*Text zur Prüfung*.
Im vorliegenden Fall ist bereits zweifelhaft, ob beim Kläger aus medizinischen Gründen überhaupt noch der Bedarf für eine erkrankungsbedingte kostenintensive Ernährung besteht. Schließlich liegt nach Auffassung des gerichtlichen Sachverständigen Dr. M. bei ihm keine Gichterkrankung mehr vor. Auch die Unterernährung des Klägers wird dabei nicht als erkrankungsbedingt angesehen, sondern beruht auf einer schlichten Fehlernährung. Dies veranlasste den Gutachter dann auch, beim Kläger einen Aufklärungsmangel über ein richtiges Ernährungsverhalten zu vermuten.

Gesammelte Dateneinträge
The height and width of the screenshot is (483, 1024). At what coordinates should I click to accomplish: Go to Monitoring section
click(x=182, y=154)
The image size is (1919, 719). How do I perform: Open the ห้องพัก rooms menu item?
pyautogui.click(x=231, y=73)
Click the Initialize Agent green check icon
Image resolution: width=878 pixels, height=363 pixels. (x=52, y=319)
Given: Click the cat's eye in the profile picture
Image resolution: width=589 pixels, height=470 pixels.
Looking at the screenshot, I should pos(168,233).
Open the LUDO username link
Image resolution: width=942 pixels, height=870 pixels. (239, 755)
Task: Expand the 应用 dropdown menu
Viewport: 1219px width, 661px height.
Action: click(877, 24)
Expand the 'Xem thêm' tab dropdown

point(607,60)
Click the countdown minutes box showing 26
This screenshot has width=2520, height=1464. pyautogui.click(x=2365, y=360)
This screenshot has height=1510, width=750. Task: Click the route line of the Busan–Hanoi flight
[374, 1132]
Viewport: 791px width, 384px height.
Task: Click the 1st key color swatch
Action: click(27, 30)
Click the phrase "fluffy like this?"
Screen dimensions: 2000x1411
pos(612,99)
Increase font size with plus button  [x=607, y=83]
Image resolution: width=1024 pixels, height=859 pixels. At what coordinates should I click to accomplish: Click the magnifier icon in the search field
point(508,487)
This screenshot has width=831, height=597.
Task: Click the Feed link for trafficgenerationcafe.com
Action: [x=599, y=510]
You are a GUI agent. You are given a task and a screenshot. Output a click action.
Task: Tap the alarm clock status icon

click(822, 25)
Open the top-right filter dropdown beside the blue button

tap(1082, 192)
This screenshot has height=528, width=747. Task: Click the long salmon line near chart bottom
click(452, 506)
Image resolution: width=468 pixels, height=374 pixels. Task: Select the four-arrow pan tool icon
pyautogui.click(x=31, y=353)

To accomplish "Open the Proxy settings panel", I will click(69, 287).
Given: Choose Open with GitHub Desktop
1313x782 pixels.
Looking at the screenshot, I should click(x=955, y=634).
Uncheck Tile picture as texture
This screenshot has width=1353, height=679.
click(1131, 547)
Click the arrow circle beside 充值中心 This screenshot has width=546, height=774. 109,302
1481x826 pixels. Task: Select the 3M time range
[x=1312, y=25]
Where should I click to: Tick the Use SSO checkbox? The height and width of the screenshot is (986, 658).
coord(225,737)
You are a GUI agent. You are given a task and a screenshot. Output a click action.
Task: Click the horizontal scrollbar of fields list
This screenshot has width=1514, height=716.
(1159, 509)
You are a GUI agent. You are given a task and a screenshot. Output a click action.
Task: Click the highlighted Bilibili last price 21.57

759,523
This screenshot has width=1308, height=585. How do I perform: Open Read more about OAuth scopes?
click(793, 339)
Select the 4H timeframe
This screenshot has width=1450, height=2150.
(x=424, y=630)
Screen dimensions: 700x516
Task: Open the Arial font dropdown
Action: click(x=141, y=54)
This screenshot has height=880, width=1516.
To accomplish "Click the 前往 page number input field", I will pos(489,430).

*Aufgabe*. Prüfen Sie, ob die Aussagen (a), (b) und (c) mit dem Text zur Prüfung übereinstimmen, und beantworten Sie jede mit Ja oder Nein samt den entscheidenden Worten des Textes als wörtlichem Zitat. (a) Nach Auffassung des Sachverständigen Dr. M. liegt beim Kläger weiterhin eine Gichterkrankung vor. (b) Die Unterernährung des Klägers wird als erkrankungsbedingt angesehen. (c) Der Gutachter vermutet beim Kläger einen Aufklärungsmangel über ein richtiges Ernährungsverhalten. Die Einträge sind eigenständiges Material und gehören nicht zum Text.

*Ergebnis*.
(a) Nein: „keine Gichterkrankung mehr vor“
(b) Nein: „nicht als erkrankungsbedingt angesehen, sondern beruht auf einer schlichten Fehlernährung“
(c) Ja: „beim Kläger einen Aufklärungsmangel über ein richtiges Ernährungsverhalten zu vermuten“